矮牵牛单重瓣性状形成的分子基础解析

本项目以自然重瓣、课题组创建的花瓣变异突变体以及转基因获得的花瓣增多株系为材料，对矮牵牛单重瓣形成的分子基础进行全面剖析。一方面，通过差减文库筛选单重瓣差异表达基因或基因芯片表达分析方法挖掘花瓣形成、增多的关键基因，克隆候选基因的全长cDNA序列，分别构建正义、RNAi表达载体，进行差异性表达基因的异源及同源转基因分析；另一方面，通过部分目标基因的定位表达及双基因突变转基因植株的构建，检测SSH文库所得的差异表达基因（或者芯片结果显示的差异表达的花发育与器官分化相关基因）在同源异型突变的转基因植株及双基因突变植株中的表达模式，从功能基因组学范畴上初步解析矮牵牛单重瓣性状形成的分子基础。目前还没有关于矮牵牛花器官数目控制的分子机理研究方面的报道，本项目的实施，不仅可以解析重瓣矮牵牛形成的分子基础，丰富目前的花发育理论，而且实施过程中有望实现人工创建重瓣花。
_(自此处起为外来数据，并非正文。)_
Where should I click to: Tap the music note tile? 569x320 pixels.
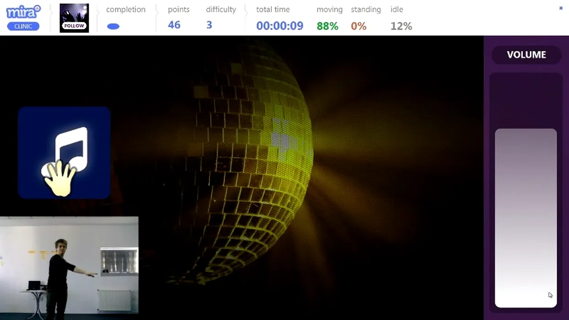coord(64,152)
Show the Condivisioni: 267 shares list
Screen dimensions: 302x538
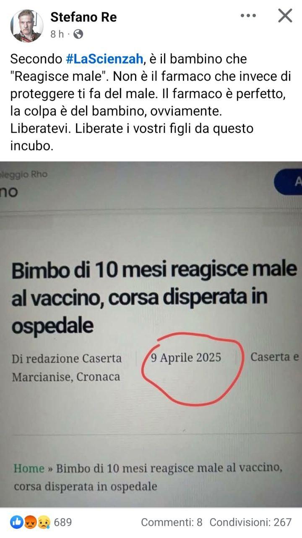pyautogui.click(x=250, y=522)
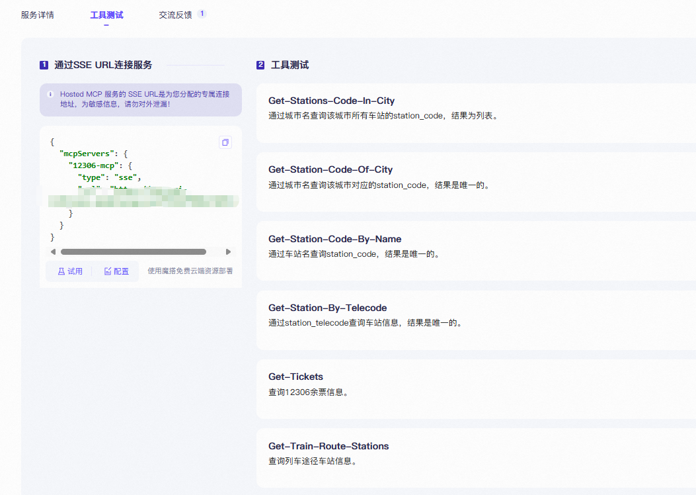Click the right scroll arrow under the code block
Image resolution: width=696 pixels, height=495 pixels.
click(x=229, y=251)
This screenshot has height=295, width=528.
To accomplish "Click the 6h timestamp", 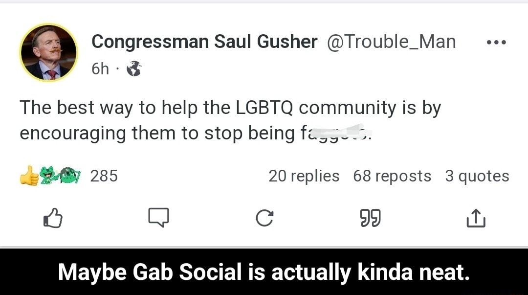I will pyautogui.click(x=100, y=68).
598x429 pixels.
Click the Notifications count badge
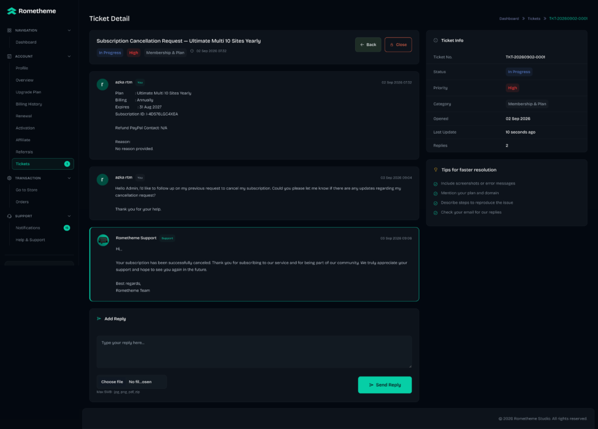click(x=67, y=228)
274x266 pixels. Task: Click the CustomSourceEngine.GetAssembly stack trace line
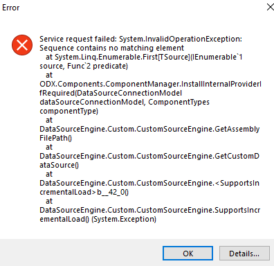coord(149,129)
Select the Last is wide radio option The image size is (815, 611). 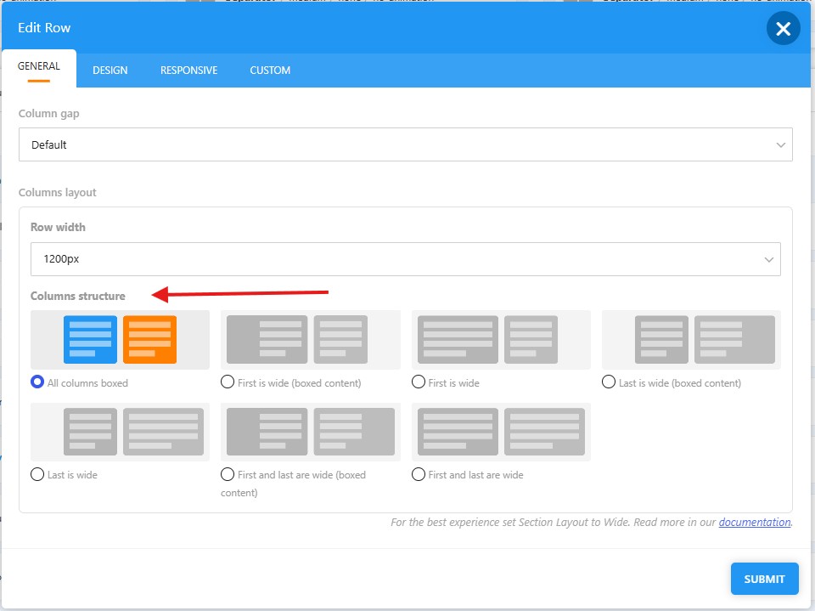point(37,474)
通过构建单重瓣矮牵牛差减文库，筛选差异表达片段并将部分基因构建超量表达载体并转化模式植物烟草，对转化植株进行分子遗传分析；以单瓣矮牵牛cDNA酵母双杂交文库为靶基因文库，使用酵母交配法对其进行pmads3 互作基因筛选，将所得互作片段构建RNAi载体并转化矮牵牛；通过不同标记方法相结合，开发与矮牵牛单重瓣性状紧密连锁的分子标记，利用近等基因系群体进行定位；对矮牵牛C.D.E 三类相关基因构建超表载体并转化烟草进行分析，同时构建其特异性启动子相关载体。通过研究获得与重瓣矮牵牛器官粘合性状相关的候选基因；另外通过筛选pmads3 互作基因为我们研究矮牵牛重瓣性状提供新的思路；分子标记的开发将为矮牵牛重瓣性状基因的克隆奠定基础。通过本项目的实施，增进对控制矮牵牛重瓣性状分子网络的认识，目前获得基因、启动子、标记片段及转化植株将为我们下一步研究提供良好的基础。